Stored items:
******************************

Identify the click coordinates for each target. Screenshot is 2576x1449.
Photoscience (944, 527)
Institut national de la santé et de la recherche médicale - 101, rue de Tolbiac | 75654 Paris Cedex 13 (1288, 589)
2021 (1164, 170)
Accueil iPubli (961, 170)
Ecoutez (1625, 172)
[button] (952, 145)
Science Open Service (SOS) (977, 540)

******************************

_What this task involves_
Write out exactly those lines of the records above that lie from the one with "Photoscience (944, 527)" through the last line, including both.

_The completed task_
Photoscience (944, 527)
Institut national de la santé et de la recherche médicale - 101, rue de Tolbiac | 75654 Paris Cedex 13 (1288, 589)
2021 (1164, 170)
Accueil iPubli (961, 170)
Ecoutez (1625, 172)
[button] (952, 145)
Science Open Service (SOS) (977, 540)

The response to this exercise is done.